Holding your boat steady in the river current while letting a diving plug out, downstream from your craft 40 to 50 feet might sound like a mindless fishing method, but believe me when I say, doing this effectively is harder than you might think and will absolutely make you a better oarsman. After all, with all you gear and friends, your job will be to maneuver a 1,200-pound boat in a way that positions a quarter-ounce plug(s) where you want it.
Keep in mind, this fishing method works best when river levels are medium to low in height, meaning the color of the river should range from steelhead green (3-4 feet visibility) to gin clear.
The idea is to hold your boat steady in the river current, at the head end of a hole or drift, let your plugs float out downstream from your boat, engage your reel (this will cause your plugs to dive) and then row just enough so your boat will slowly drop downstream while allowing the river current to keep your plugs diving near bottom. Under most conditions you’ll want to run your lures 40 to 50 feet behind your boat.
The strike of a steelhead hitting a plug is likely the hardest one you will ever feel. It’s important to wait until the rod bottoms out before setting the hook and to have your thumb firmly planted on the reel spool when doing so. You don’t want to set with a quick snap, but rather pull the hooks into the fish with a strong and firm upward motion.
Similar to when back-trolling plugs, the way you maneuver your boat will have everything to do with your success, meaning: your boat is more than simply a casting platform, since to do this correctly, its operator (you) must keep the boat moving downstream at or slightly slower than the river current.
Once again, you will be starting at the head end of a hole or drift and begin moving downstream with the current, at which time you will need your friends to parallel cast out, across and upstream from your craft. It will then be your job to keep your boat moving ahead of or even with your lines as they drift along in the current.
Because your boat is moving at the same speed as your outfits, little or no line belly develops, meaning very little weight is needed to keep your offerings close to the bottom.
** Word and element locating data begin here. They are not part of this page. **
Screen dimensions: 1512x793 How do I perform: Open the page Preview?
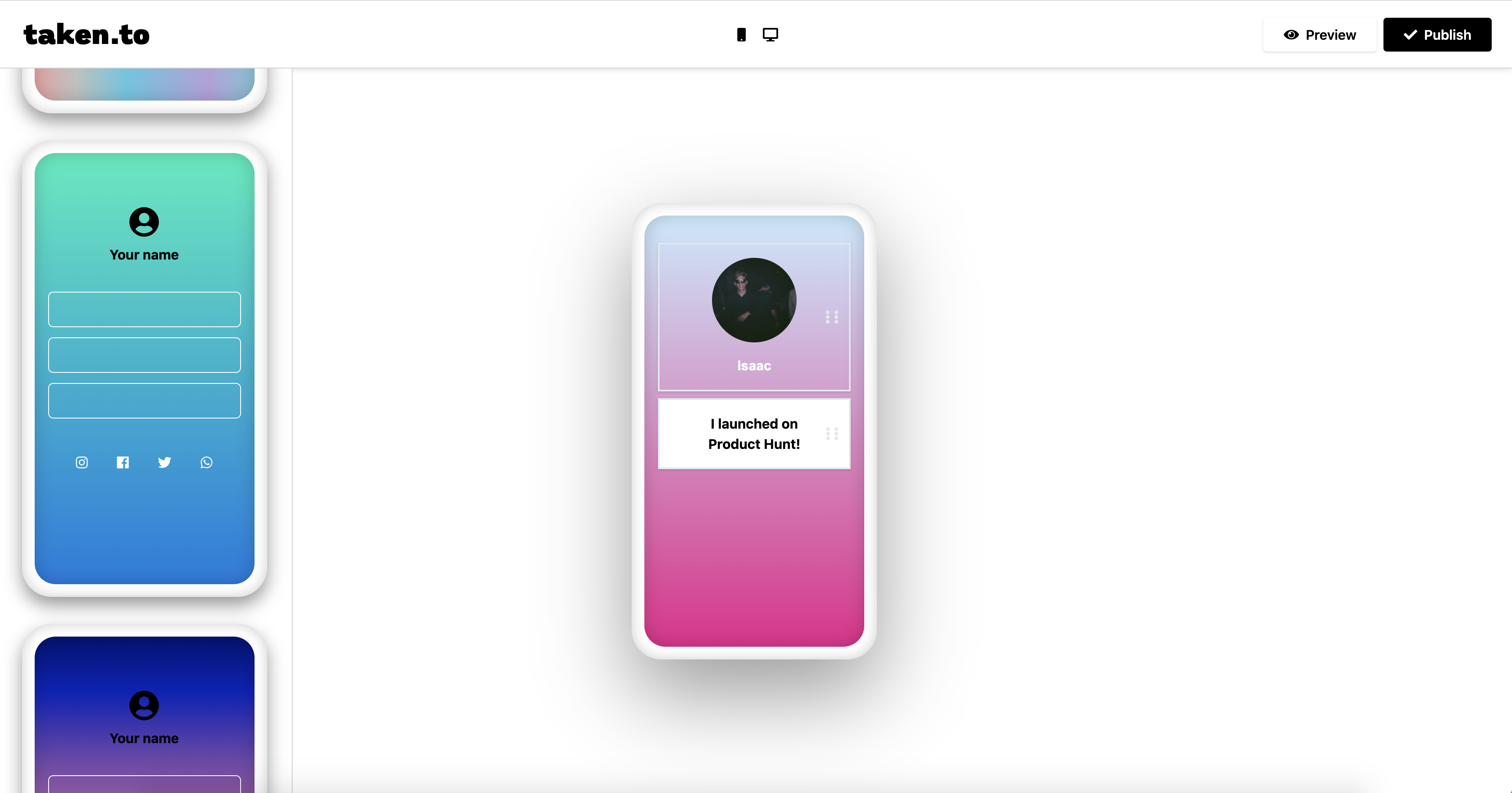[x=1320, y=35]
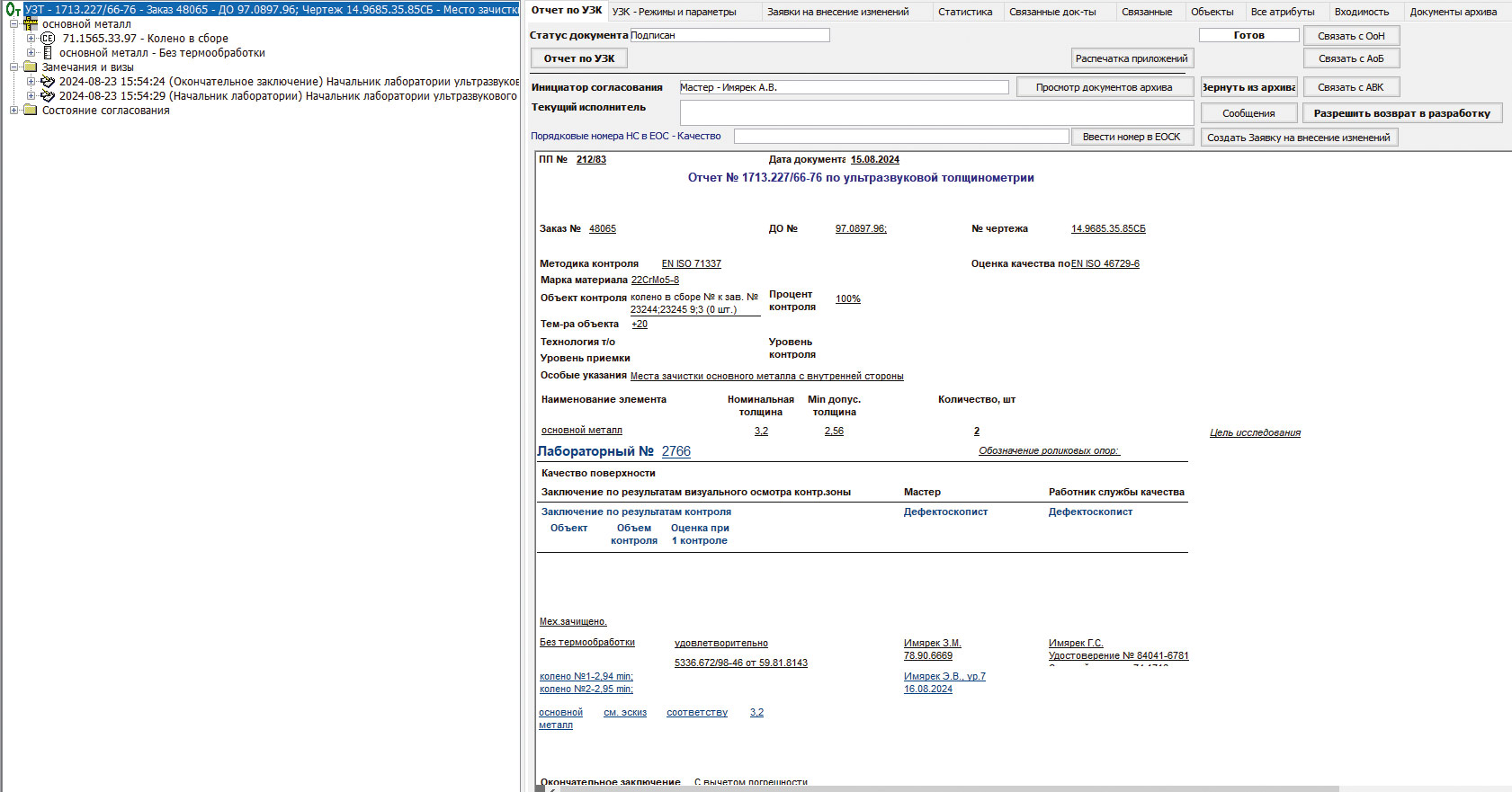The height and width of the screenshot is (792, 1512).
Task: Collapse the Замечания и визы node
Action: click(13, 67)
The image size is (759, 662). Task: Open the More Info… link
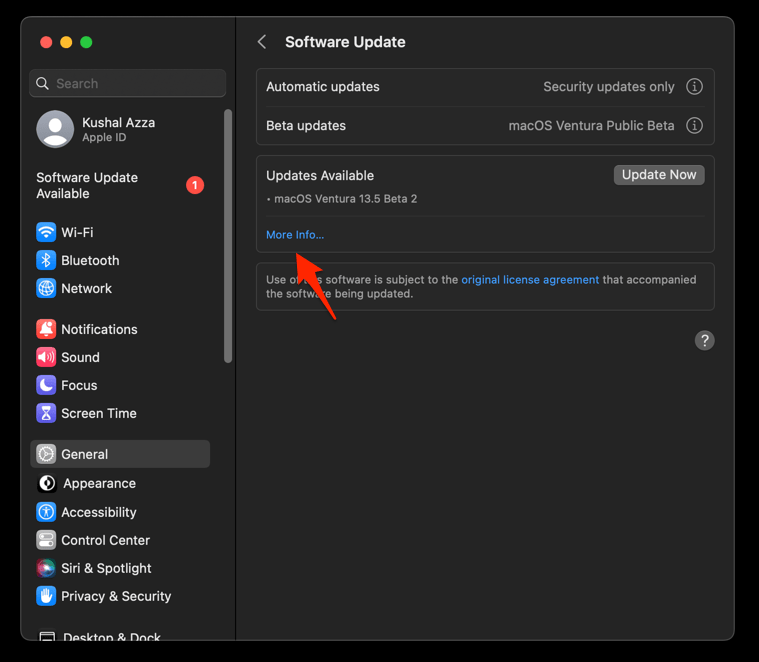click(x=295, y=235)
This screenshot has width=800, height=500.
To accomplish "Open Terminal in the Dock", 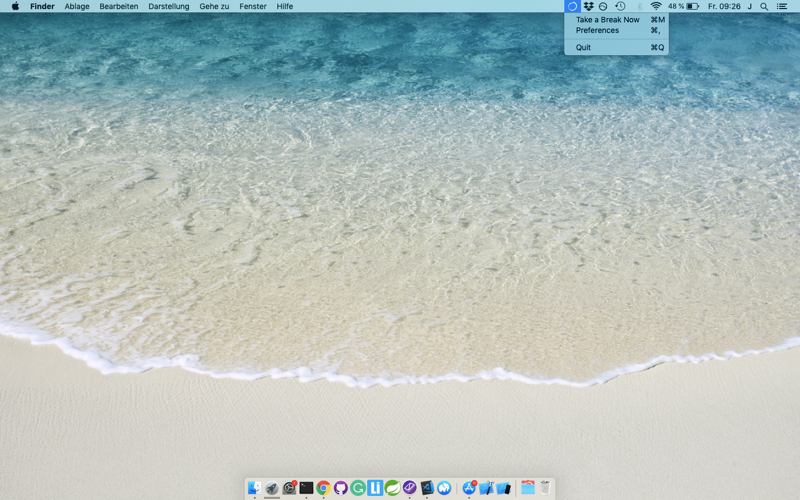I will tap(306, 488).
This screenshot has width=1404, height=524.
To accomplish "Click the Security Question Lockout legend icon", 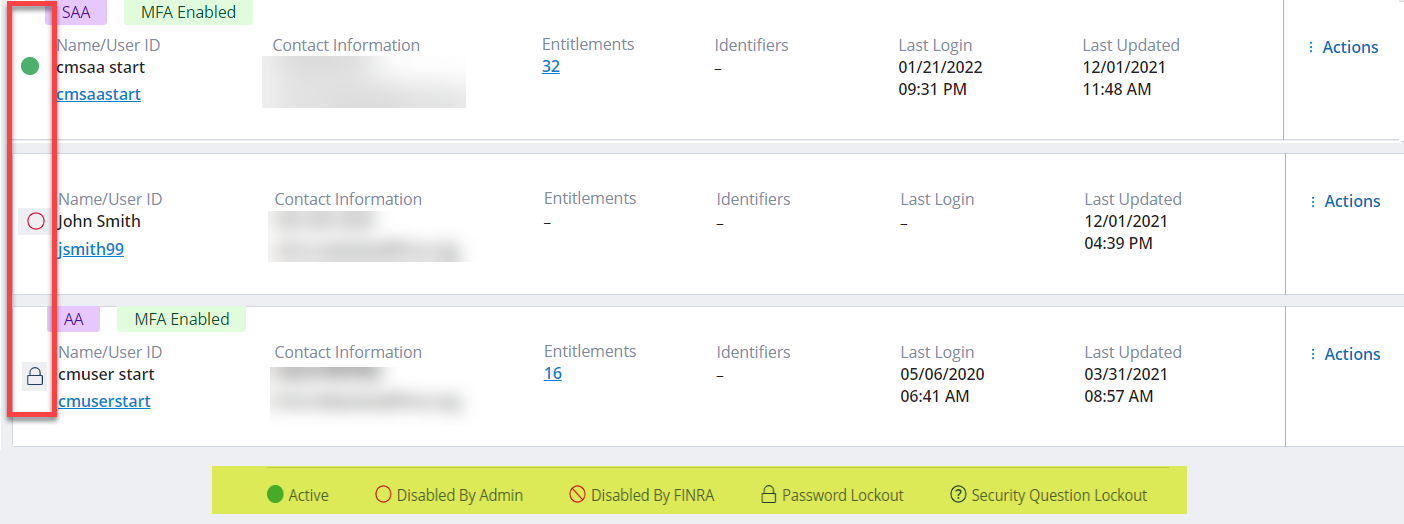I will click(958, 494).
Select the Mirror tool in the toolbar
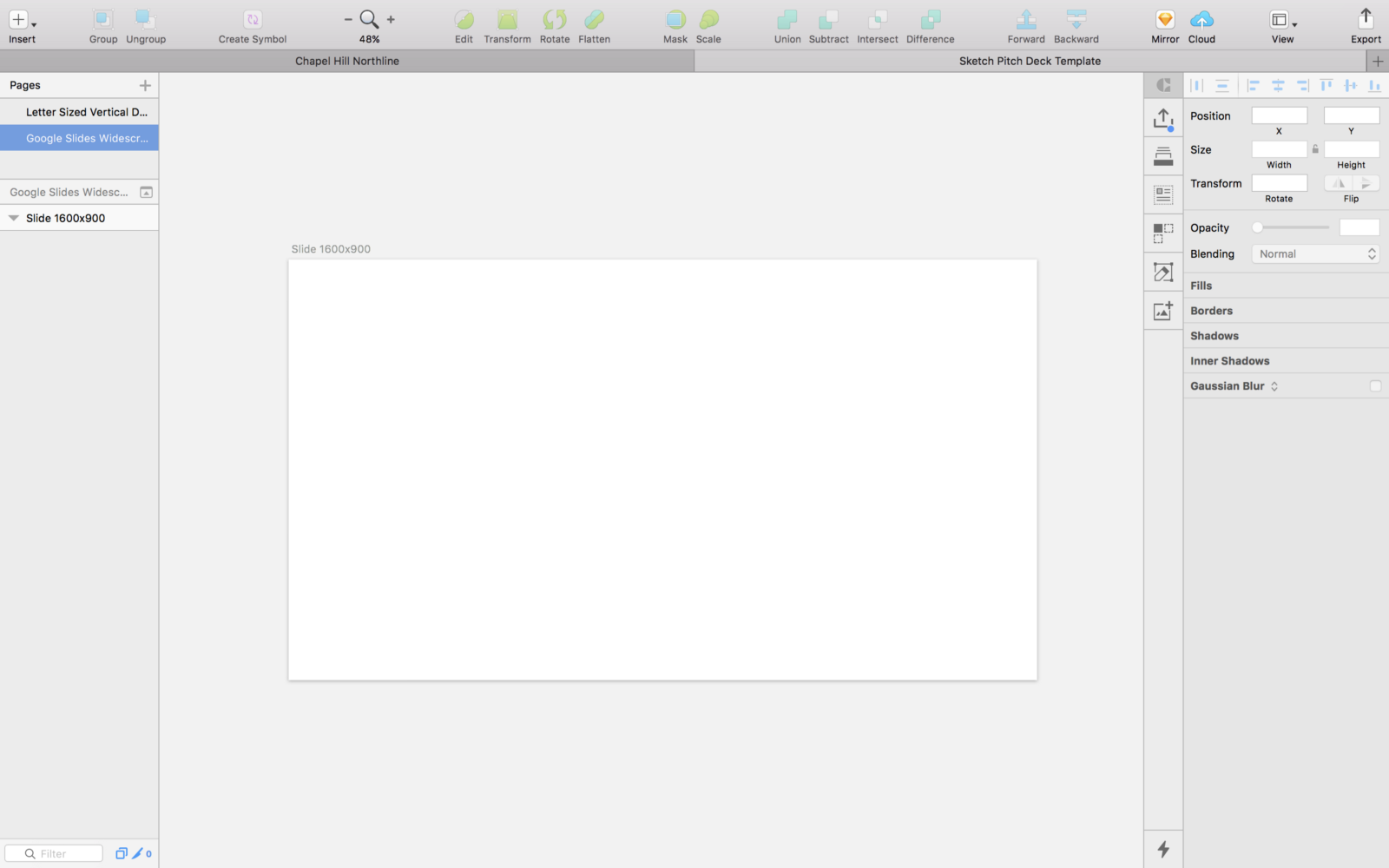Viewport: 1389px width, 868px height. tap(1163, 22)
Unlike when drift fishing from shore, you’re not looking for a steady tapping of the river bottom here — within a foot or so of the bottom with an occasional tap is plenty good. Some anglers, depending on river height, will use a single split shot. Most employ a short slinky-type sinker consisting of three to six shot, which is the correct amount of weight for this fishing method.
And while rivers like the Hood and White Salmon are not normally fished from a boat, there are nearby rivers like the Sandy, Clackamas, Washougal and Kalama where boat fishing is often done. Booking a trip with a guide is what many anglers do to participate in this popular sport.